The X-ray data showed that the tibial prostheses were mal-aligned (i.e., more than three degrees from the mechanical axis) in a total of 24 out of 233 TKR. Of these, 20 had been performed using standard instruments and the remaining four were computer-navigated. Of the 20 mal-aligned standard instrumented TKR, 16 were found to be obese and the remaining four nonobese. Among the four mal-aligned computer navigated TKR, two were obese and two nonobese.

4. Discussion

Among patients seeking joint replacement surgery, the prevalence of obesity is much higher than that in the general adult population. It is reported to be 40–50% in various series [6, 16]. These figures are consistent with the prevalence of obesity in our group. Obesity has also been cited as being responsible for increasing the severity of arthritis and eventually the likelihood of total joint replacement surgery at a younger age [17, 18].

The high volume of work at our arthroplasty centre and a robust data gathering process allowed us to pick up a large sample size from a single knee surgeon’s firm, with similar implants used in all cases. This ensured minimisation of confounding factors when comparison was made. Our outcome data correlates with that of recent studies [6, 1921] that do not demonstrate any difference in outcome of joint replacement between obese and nonobese patients. In morbidly obese patients, significantly higher rates of focal osteolysis have been demonstrated [22] at more than 5 years postoperatively. Amin et al. [23], in a prospectively matched study, have shown inferior knee society scores and higher incidence of radiolucent lines in the morbidly obese group even in the early postoperative period.

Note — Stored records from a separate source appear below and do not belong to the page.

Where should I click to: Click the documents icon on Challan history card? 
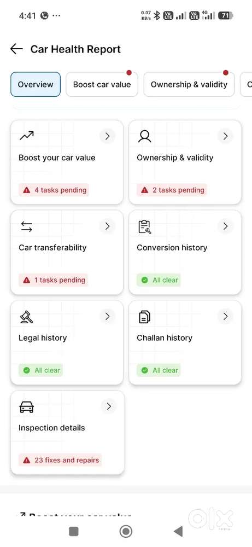(x=145, y=317)
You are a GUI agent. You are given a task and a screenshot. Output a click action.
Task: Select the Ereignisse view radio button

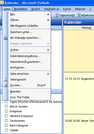click(x=6, y=111)
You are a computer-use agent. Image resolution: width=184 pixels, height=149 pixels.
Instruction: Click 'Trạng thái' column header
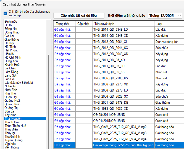[62, 24]
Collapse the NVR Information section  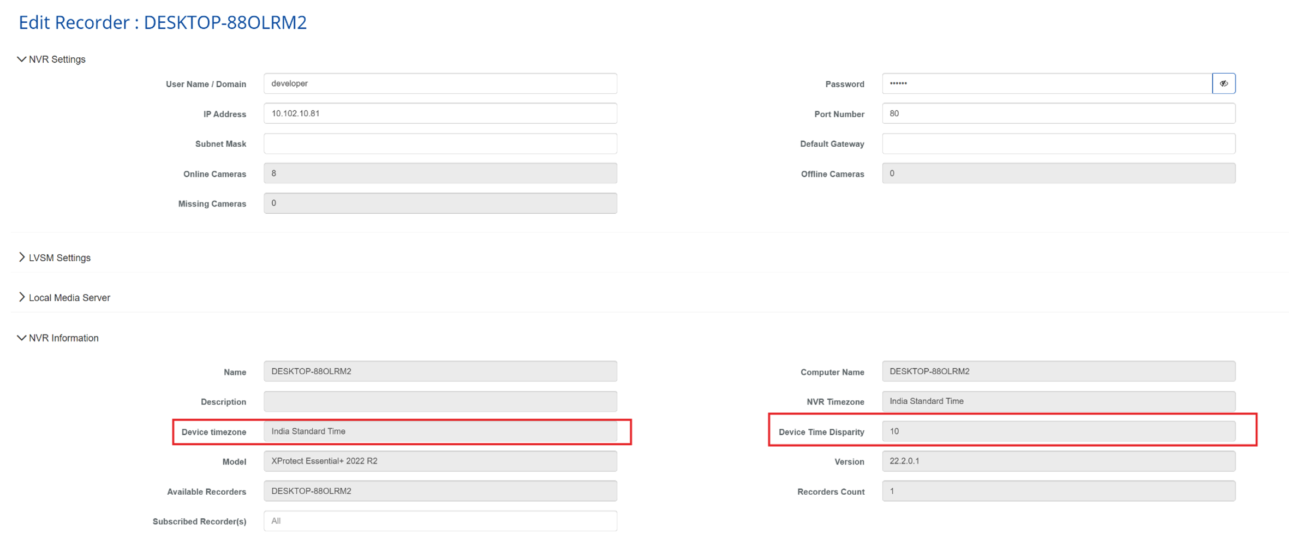[x=58, y=338]
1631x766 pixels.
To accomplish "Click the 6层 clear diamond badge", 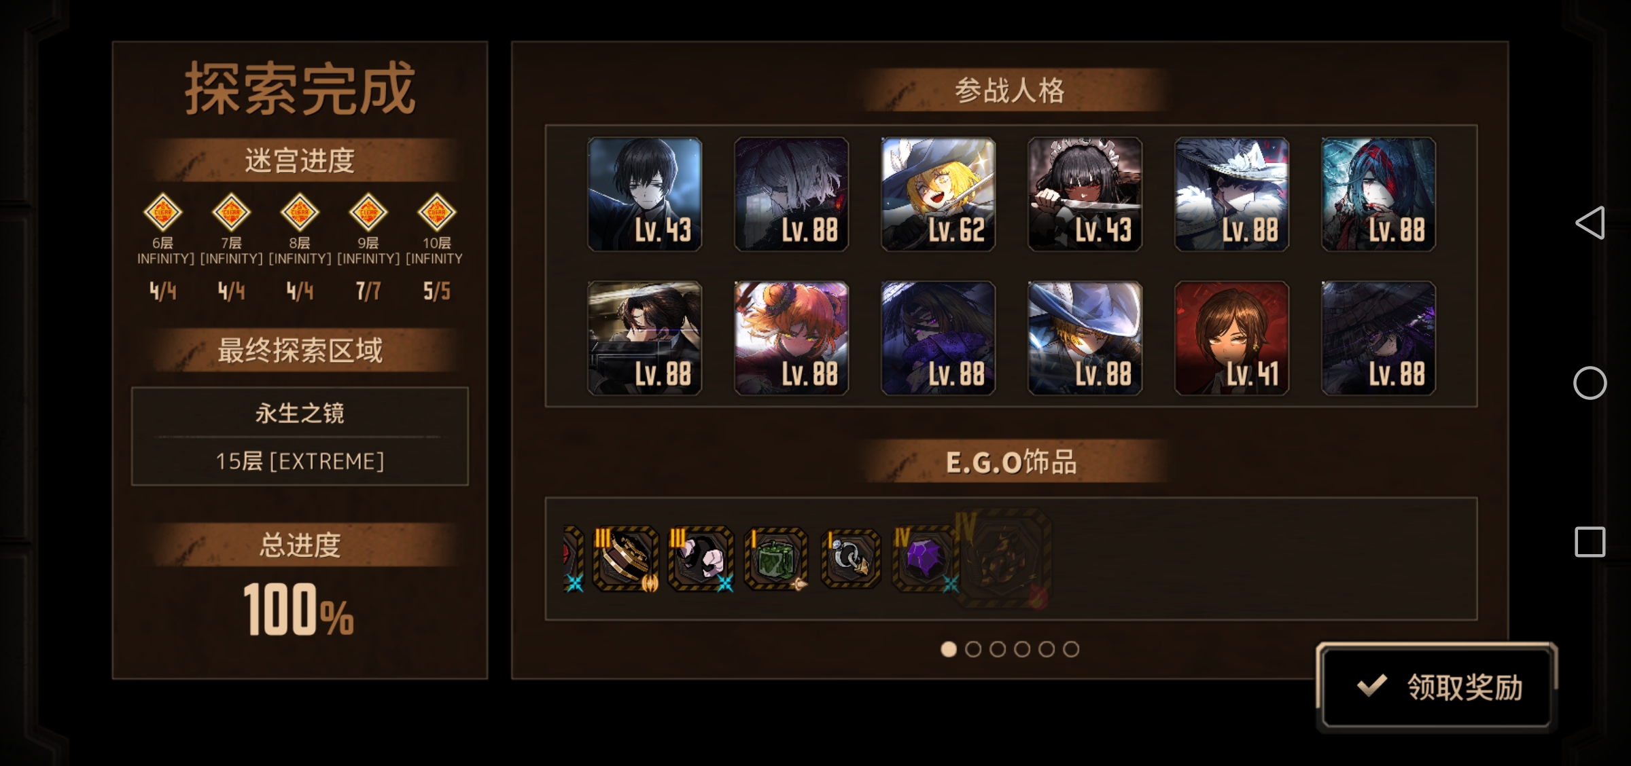I will click(162, 213).
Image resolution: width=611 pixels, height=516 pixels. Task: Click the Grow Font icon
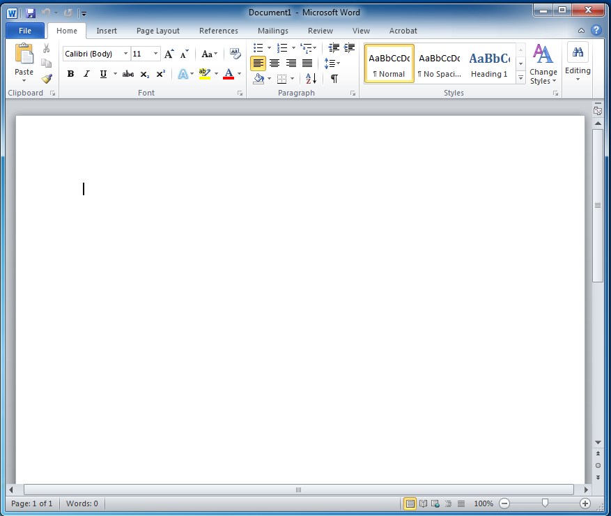169,54
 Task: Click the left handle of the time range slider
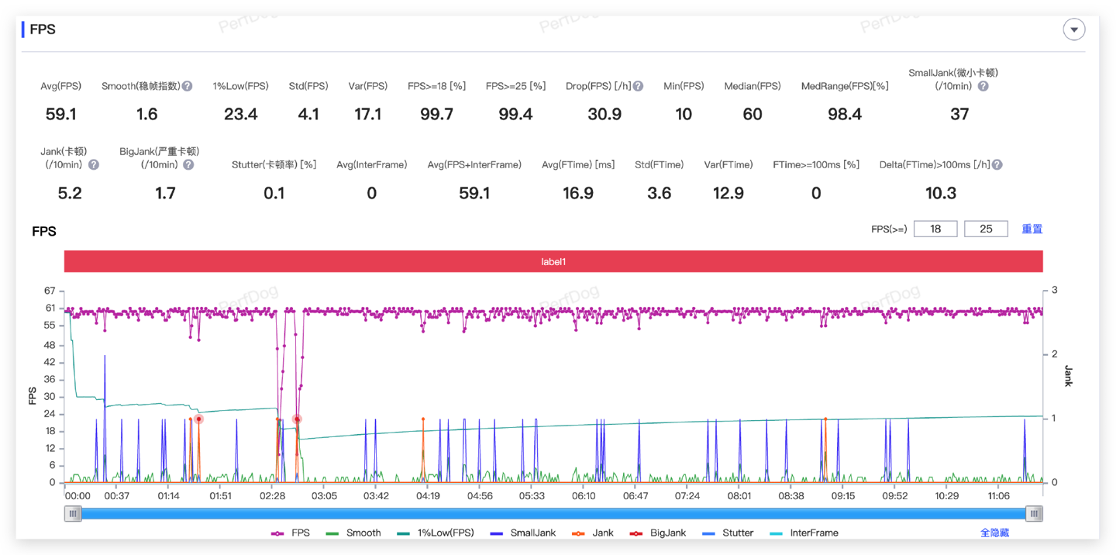tap(73, 513)
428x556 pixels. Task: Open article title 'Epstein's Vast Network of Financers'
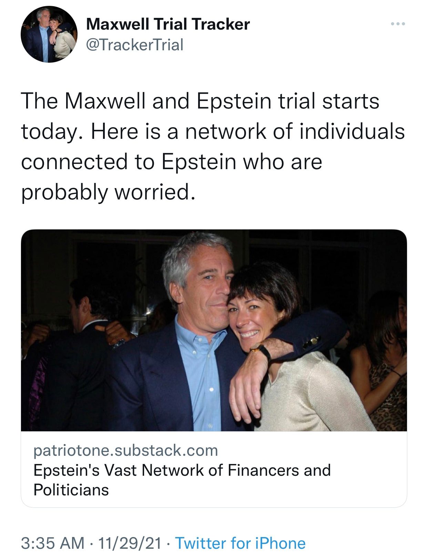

Winiarsky et al. [24] have identified a number of possible technical problems faced during TKR surgery in morbidly obese patients. Assessment of limb alignment with standard jigs is more difficult in obese patients as the normal bony landmarks are obscured. There is also an identified risk of cutting the tibia in varus, caused by fat pushing extramedullary jig medially. One could argue that imageless navigation depends on the surgeon to mark a few bony pints as well. However navigation software computes prosthetic alignment with reference to a range of parameters thereby accounting for a cross-check mechanism. The software in our system (Galileo, Smith & Nephew Orthopaedics, UK) provided three numerical values of tibial rotational alignment with reference to (i) second metatarsal, (ii) tibial tuberosity, and (iii) orientation of the tibia relative to the femur. Dynamic mapping of hip range of motion marks the hip centre of rotation. The apex of the resulting cone is calculated with less than 1 mm error. Computer navigation assistance could hence save time that is wasted at every surgical step of making clinical judgment of alignment. Exposure and closure related difficulties would obviously not be altered.

With computer navigated TKR, it follows that the number of inaccurately aligned TKR would be less as observed with our results. More so where standard instruments had been used, the less-well-aligned TKR were mostly obese. In the computer navigation subgroups, the less accurately aligned TKR comprised obese and nonobese patients equally. We thus see a distinct advantage with computer navigation that has not been reported previously. In case of obese patients it provides a double-edged sword: better alignment that also comes without any time penalty.

5. Conclusions

(i)Obesity significantly increases the operating time for TKR undertaken with conventional instruments. However, in computer navigated TKR there is no significant difference in operating time between obese and nonobese patients.(ii)As the surgeon ascends up his learning curve with computer navigation, it may not take longer to perform TKR with navigation as compared to standard instruments in obese patients.

Thus computer navigation can help the surgeon to overcome jig alignment uncertainty without any time penalty.

Conflict of Interests

None of the authors have received any benefits or grants related to the research in this paper. There is no conflict of interests to declare.